**Requirement a**
In the records, take the part that opens with the line containing "Click the Восстановить" and closes with the line containing "[x=930, y=53]", and write it out again with "screenshot" swapped for "screen capture" everywhere, leaving everything else unchanged.

All driveways, outdoor storage areas, and other areas to be used by vehicles shall be paved with a dustless surface and shall be landscaped with perimeter and interior islands to direct traffic flow and screen working or storage areas.
Private-use helistop may be permitted as a special permit use in those zones indicated in Article 5, Use Regulations, of these regulations for the landing and takeoff of helicopters and restricted to use by the owner or by persons authorized by the owner, provided that:
A. 
The design of the helistop shall meet the criteria provided in the Federal Aviation Administration's Heliport Design Guide, Advisory Circular No. 150/5390-1B, dated August 22, 1977, as revised or amended.
B. 
The helistop receives any and all licenses required for such facilities by applicable state or federal law or regulation.
C. 
No helistop shall be located less than 500 feet from a residential zone as measured from the center of the helistop to the residential zone line.
D. 
Helistops located at least 500 feet but less than 1,000 feet from a residential zone shall be restricted to use by helicopters in the following categories:
(1)

**Provided entries**
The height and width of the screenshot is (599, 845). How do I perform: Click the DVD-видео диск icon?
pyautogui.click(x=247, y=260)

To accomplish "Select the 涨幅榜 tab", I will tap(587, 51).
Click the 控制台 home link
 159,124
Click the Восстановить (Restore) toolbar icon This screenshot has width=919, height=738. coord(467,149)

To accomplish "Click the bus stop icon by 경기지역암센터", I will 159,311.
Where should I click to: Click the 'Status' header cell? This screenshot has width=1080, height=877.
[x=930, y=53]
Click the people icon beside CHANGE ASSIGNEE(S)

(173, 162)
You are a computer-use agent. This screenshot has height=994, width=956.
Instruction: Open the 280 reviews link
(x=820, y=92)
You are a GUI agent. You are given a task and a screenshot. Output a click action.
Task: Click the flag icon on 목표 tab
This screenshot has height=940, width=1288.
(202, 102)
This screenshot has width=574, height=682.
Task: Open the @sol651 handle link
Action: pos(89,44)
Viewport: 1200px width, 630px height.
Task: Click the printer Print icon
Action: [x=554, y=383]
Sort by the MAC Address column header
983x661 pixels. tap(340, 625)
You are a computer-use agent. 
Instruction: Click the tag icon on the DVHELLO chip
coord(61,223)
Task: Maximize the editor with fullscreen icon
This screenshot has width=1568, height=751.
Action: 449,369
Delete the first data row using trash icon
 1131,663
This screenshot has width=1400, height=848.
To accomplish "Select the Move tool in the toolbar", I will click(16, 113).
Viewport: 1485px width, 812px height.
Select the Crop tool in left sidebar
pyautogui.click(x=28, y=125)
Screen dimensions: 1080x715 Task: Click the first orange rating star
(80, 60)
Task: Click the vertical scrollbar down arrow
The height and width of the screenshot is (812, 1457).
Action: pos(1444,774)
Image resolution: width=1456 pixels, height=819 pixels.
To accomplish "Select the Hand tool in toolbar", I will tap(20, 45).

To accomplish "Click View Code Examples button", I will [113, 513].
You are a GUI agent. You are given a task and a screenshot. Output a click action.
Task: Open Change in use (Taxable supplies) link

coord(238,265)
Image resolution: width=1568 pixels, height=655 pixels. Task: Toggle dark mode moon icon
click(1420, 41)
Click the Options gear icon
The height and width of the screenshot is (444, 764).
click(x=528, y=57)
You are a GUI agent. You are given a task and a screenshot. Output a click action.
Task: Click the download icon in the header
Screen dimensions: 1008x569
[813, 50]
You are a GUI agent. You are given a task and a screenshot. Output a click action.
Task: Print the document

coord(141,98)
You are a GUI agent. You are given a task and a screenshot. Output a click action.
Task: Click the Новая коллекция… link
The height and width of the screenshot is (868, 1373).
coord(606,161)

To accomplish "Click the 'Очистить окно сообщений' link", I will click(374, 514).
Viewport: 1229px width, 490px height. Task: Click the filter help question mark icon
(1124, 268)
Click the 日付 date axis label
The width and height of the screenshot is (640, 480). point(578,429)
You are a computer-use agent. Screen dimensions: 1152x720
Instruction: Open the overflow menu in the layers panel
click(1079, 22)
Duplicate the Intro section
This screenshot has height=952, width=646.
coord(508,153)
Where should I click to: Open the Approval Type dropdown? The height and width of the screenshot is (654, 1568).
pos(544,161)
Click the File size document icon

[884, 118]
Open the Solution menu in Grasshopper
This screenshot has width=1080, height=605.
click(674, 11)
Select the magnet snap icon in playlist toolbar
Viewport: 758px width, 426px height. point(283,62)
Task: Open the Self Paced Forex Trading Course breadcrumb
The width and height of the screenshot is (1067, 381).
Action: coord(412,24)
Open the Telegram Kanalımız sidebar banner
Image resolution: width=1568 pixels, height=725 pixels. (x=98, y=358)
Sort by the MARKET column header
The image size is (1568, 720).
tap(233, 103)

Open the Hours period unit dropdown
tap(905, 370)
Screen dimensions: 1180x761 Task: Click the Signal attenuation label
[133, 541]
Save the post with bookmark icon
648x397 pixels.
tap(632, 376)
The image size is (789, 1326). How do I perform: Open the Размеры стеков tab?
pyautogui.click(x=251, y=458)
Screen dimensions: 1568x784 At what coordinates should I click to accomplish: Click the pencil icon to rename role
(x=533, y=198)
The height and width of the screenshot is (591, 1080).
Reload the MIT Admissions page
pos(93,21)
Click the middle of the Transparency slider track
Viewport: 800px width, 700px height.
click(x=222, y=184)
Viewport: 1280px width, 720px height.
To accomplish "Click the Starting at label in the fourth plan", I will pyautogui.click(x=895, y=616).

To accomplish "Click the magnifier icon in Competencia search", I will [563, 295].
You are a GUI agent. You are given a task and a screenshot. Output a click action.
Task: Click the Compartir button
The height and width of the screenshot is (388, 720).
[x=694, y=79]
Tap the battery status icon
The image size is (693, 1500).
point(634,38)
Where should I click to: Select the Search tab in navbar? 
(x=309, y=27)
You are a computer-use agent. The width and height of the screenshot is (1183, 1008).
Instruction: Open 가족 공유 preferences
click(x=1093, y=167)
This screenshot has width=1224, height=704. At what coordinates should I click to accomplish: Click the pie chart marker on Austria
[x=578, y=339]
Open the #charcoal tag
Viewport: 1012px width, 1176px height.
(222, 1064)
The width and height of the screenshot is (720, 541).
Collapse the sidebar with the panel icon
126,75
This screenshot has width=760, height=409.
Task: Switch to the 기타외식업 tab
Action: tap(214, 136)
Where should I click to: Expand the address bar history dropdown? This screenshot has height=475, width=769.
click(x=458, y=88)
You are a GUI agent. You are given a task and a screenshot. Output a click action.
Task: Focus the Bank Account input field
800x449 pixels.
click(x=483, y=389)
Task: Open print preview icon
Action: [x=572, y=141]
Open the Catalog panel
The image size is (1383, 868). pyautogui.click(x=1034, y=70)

**Requirement b**
Answer these questions from the helistop regulation passage:
(i) What kind of surface must driveways and outdoor storage areas be paved with?
(ii) What date is given for the Heliport Design Guide advisory circular?
(iii) What is the minimum distance allowed between a helistop and a residential zone?

**Full response a**
Click the Восстановить (Restore) toolbar icon This screen capture has width=919, height=738. coord(467,149)

To accomplish "Click the bus stop icon by 경기지역암센터", I will 159,311.
Where should I click to: Click the 'Status' header cell? This screen capture has width=1080, height=877.
[x=930, y=53]

**Full response b**
(i) A dustless surface.
(ii) August 22, 1977.
(iii) 500 feet, measured from the center of the helistop to the residential zone line.